Intro to Data Science Bootcamp

For a more personalized class, take my Intro to Data Science Bootcamp. The next offering of this course is in Miami, on the

weekends of Dec 1–2, 8–9 and on the weekdays Dec 3–7.

Part 1: Selection with [ ].loc and .iloc

This is the beginning of a seven-part series on how to select subsets of data from a pandas DataFrame or Series. Pandas offers a wide variety of options for subset selection which necessitates multiple articles. This series is broken down into the following 7 topics.

  1. Selection with a MultiIndex
  2. Selecting subsets of data with methods
  3. Selections with other Index types
  4. Internals, Miscellaneous, and Conclusion

Assumptions before we begin

These series of articles assume you have no knowledge of pandas, but that you understand the fundamentals of the Python programming language. It also assumes that you have installed pandas on your machine.

The easiest way to get pandas along with Python and the rest of the main scientific computing libraries is to install the Anaconda distribution.

If you have no knowledge of Python then I suggest completing the following two books cover to cover before even touching pandas. They are both free.

The importance of making subset selections

You might be wondering why there needs to be so many articles on selecting subsets of data. This topic is extremely important to pandas and it’s unfortunate that it is fairly complicated because subset selection happens frequently during an actual analysis. Because you are frequently making subset selections, you need to master it in order to make your life with pandas easier.

I will also be doing a follow-up series on index alignment which is another extremely important topic that requires you to understand subset selection.

Always reference the documentation

The material in this article is also covered in the official pandas documentation on Indexing and Selecting Data. I highly recommend that you read that part of the documentation along with this tutorial. In fact, the documentation is one of the primary means for mastering pandas. I wrote a step-by-step article, How to Learn Pandas, which gives suggestions on how to use the documentation as you master pandas.

The anatomy of a DataFrame and a Series

The pandas library has two primary containers of data, the DataFrame and the Series. You will spend nearly all your time working with both of the objects when you use pandas. The DataFrame is used more than the Series, so let’s take a look at an image of it first.

Anatomy of a DataFrame

This image comes with some added illustrations to highlight its components. At first glance, the DataFrame looks like any other two-dimensional table of data that you have seen. It has rows and it has columns. Technically, there are three main components of the DataFrame.

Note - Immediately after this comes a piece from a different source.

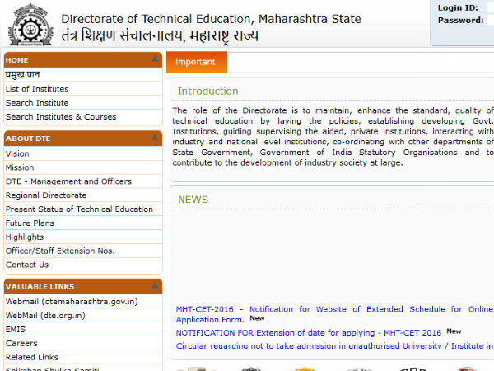View Present Status of Technical Education

(x=79, y=209)
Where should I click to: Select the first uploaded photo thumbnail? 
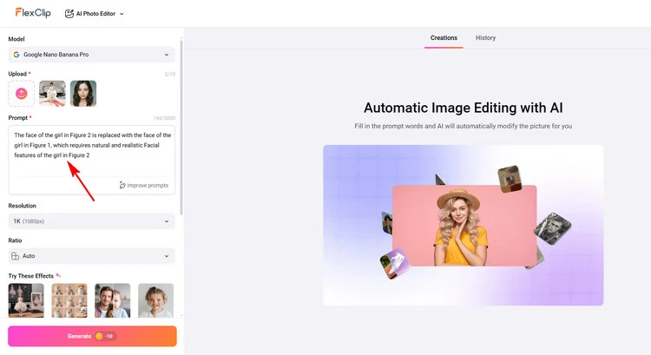(52, 94)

The three components of a DataFrame

A DataFrame is composed of three different components, the index, columns, and the data. The data is also known as the values.

The index represents the sequence of values on the far left-hand side of the DataFrame. All the values in the index are in bold font. Each individual value of the index is called a label. Sometimes the index is referred to as the row labels. In the example above, the row labels are not very interesting and are just the integers beginning from 0 up to n-1, where n is the number of rows in the table. Pandas defaults DataFrames with this simple index.

The columns are the sequence of values at the very top of the DataFrame. They are also in bold font. Each individual value of the columns is called a column, but can also be referred to as column name or column label.

Everything else not in bold font is the data or values. You will sometimes hear DataFrames referred to as tabular data. This is just another name for a rectangular table data with rows and columns.

Axis and axes

It is also common terminology to refer to the rows or columns as an axis. Collectively, we call them axes. So, a row is an axis and a column is another axis.

The word axis appears as a parameter in many DataFrame methods. Pandas allows you to choose the direction of how the method will work with this parameter. This has nothing to do with subset selection so you can just ignore it for now.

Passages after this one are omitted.